The bulk of the far left in West Bengal had come together under an umbrella, with the slogan #NoVoteToBJP. Radical Socialist saw this as an erroneous strategy. Following the Popular Frontism which dates back to Dimitrov and for India to the Dutt-Bradley thesis, they campaigned for the candidate best suited to defeat the BJP. This seeming non-class campaign was a covert support to the TMC. Certain components actually made it clear that they stood for the TMC. Others kept it opaque. As a result, they remained silent over the TMC supremo’s soft Hindutva, her reciting of Chandi, her retention of Twaha Siddiqui or Siddikullah Chowdhury, while breathing fire against the CPI(M) for allying with the ‘fundamentalist’ ISF. [Parenthetically, the CPI(M) was also to attack them in intemperate language, with the previously mentioned unofficial IT Cell bringing the gutter up into cyber space]. The primarily digital campaign, backed by a basically non-class on the ground campaign, was little more than the fifth wheel in a car, though after the results were out many of the faces of the campaign claimed great role in the TMCs victory.
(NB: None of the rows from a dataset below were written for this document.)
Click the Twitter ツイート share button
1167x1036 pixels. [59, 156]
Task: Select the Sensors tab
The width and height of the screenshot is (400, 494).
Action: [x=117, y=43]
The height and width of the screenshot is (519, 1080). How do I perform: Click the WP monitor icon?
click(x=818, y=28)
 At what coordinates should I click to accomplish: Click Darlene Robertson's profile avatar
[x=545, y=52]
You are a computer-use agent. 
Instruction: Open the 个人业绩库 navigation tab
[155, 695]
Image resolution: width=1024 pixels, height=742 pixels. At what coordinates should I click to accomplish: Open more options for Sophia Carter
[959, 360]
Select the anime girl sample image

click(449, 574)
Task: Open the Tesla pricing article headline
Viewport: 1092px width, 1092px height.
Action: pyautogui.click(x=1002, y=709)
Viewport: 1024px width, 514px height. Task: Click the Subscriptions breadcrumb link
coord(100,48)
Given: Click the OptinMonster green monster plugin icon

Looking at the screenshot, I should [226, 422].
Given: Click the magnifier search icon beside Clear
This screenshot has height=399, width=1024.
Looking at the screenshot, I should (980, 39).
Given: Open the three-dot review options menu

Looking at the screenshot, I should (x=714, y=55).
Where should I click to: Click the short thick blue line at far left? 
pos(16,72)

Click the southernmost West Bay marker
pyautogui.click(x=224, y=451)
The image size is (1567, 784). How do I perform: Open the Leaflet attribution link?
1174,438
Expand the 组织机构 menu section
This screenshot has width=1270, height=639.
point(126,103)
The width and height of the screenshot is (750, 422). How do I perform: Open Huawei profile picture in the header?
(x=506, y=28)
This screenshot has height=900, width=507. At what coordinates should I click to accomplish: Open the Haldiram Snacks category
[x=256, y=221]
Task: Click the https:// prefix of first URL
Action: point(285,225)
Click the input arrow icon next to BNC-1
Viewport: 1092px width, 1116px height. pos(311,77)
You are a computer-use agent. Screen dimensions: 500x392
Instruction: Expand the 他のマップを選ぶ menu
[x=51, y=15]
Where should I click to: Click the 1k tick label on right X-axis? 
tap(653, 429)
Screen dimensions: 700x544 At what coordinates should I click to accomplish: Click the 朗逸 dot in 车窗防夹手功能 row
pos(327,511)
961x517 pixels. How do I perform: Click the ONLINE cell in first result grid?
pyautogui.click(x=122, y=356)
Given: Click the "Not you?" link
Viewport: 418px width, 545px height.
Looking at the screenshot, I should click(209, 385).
This politics of what the more firm sections of the US left have repeatedly called ‘lesser evil-ism’, can only intensify. As Modi, unwilling to take the defeat lying down, attacks the West Bengal government, this left will find it necessary to uncritically support the TMC. That will likely intensify in 2024 for the parliamentary elections. What is needed instead is to build a class struggle left, which will of course pay attention to elections, but from a class independence standpoint, and which will make extra-parliamentary mass mobilizations their priority.